I am documenting a system I maintain. This documentation contains a diagram I created in TeX/TikZ which gets rendered to a PDF file. Then I convert the PDF file to an image file (PNG via imagemagick), and include it in my HTML documentation. Works great.
Now I would like to create an image map for the image, so that I can add hyperlinks/mouseovers/etc. This is an image that I expect to update periodically based on changes in my system, so I would like to automate this process if possible.
Is there a way to use a software library or tool to automatically create image maps of the various text content in the PDF file, when it gets rendered to PNG?
Here is an example from this gist I created:
In this case I would like to turn some of the various text strings into hyperlinks by locating their bounding box in the PDF:
controller
actuator
sensor
A
B
C
D
u
y
F(s)
G(s)
H(s)
(They are all text content in the PDF file; I can select the text of any of them in Acrobat Reader and copy + paste into my text editor.)
Is there a way to do this?
I was able to put together the following Python solution that could serve as a starting point. It converts the pdf to a png and outputs corresponding image map markup.

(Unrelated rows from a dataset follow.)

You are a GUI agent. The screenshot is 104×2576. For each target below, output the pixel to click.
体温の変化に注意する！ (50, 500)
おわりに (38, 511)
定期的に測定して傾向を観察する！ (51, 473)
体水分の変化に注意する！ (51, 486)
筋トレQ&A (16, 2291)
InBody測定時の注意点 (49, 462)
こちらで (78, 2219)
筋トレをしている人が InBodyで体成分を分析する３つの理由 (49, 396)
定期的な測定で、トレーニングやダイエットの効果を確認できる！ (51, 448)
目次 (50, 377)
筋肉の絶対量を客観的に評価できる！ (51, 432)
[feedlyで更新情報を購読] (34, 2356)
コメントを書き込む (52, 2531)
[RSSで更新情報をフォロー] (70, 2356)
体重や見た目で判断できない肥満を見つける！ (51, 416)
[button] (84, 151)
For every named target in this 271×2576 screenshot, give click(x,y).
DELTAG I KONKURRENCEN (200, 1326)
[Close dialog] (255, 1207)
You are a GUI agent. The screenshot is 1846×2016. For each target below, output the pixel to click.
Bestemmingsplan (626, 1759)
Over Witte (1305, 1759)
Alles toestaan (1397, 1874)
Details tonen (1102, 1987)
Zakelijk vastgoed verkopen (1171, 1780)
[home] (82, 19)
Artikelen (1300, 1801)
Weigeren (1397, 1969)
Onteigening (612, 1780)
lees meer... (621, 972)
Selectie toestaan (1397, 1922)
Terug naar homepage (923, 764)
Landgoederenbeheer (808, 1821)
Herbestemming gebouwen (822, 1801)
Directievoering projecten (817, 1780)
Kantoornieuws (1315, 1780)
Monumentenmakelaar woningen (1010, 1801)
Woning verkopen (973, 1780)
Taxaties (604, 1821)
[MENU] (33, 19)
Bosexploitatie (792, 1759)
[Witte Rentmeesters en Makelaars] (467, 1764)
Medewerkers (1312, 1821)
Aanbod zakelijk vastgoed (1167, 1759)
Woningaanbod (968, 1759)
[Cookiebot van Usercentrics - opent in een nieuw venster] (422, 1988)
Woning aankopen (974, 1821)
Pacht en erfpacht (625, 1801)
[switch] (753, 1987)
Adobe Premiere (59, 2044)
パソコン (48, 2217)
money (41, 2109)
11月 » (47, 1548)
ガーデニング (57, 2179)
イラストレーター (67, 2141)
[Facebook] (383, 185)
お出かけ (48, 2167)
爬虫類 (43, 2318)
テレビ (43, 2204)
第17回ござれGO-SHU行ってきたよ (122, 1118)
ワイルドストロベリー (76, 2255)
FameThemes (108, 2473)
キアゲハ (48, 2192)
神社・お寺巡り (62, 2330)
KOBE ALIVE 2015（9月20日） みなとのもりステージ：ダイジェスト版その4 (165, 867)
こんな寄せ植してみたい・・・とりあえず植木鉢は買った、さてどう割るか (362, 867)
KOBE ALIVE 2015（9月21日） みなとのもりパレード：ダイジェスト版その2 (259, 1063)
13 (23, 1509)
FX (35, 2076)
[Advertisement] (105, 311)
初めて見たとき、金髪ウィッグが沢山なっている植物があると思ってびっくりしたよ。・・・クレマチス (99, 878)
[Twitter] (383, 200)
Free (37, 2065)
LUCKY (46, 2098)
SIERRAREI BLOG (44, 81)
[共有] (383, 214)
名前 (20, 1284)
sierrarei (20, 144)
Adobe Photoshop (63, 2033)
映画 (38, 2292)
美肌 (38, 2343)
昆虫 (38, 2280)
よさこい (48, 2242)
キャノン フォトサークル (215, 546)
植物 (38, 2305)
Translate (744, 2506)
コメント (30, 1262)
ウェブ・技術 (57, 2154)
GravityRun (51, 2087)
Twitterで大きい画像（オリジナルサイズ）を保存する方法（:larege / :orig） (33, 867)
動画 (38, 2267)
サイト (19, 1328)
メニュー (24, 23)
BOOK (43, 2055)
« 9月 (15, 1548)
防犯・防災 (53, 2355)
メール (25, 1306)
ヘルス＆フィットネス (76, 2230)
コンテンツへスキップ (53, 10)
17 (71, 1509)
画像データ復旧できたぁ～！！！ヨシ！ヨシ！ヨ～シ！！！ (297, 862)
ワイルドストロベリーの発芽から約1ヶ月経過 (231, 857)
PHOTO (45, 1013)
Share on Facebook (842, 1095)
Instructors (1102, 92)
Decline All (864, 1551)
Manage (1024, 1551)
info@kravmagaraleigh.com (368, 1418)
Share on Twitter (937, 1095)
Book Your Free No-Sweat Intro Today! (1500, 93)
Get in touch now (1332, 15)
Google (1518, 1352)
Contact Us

It takes output dpi as an optional argument (default 200) in order to properly scale the bounding boxes onto the png from the default pdf dpi of 72:
from pdf2image import convert_from_path
from pdfminer.converter import PDFPageAggregator
from pdfminer.layout import LAParams, LTTextBox
from pdfminer.pdfinterp import PDFPageInterpreter
from pdfminer.pdfinterp import PDFResourceManager
from pdfminer.pdfpage import PDFPage
from yattag import Doc, indent
import argparse
import os
def transform_coords(lobj, mb):
# Transform LTTextBox bounding box to image map area bounding box.
#
# The bounding box of each LTTextBox is specified as:
#
# x0: the distance from the left of the page to the left edge of the box
# y0: the distance from the bottom of the page to the lower edge of the box
# x1: the distance from the left of the page to the right edge of the box
# y1: the distance from the bottom of the page to the upper edge of the box
#
# So the y coordinates start from the bottom of the image. But with image map
# areas, y coordinates start from the top of the image, so here we subtract
# the bounding box's y-axis values from the total height.
return [lobj.x0, mb[3] - lobj.y1, lobj.x1, mb[3] - lobj.y0]
def get_imagemap(d):
doc, tag, text = Doc().tagtext()
with tag("map", name="map"):
for k, v in d.items():
doc.stag("area", shape="rect", coords=",".join(v), href="", alt=k)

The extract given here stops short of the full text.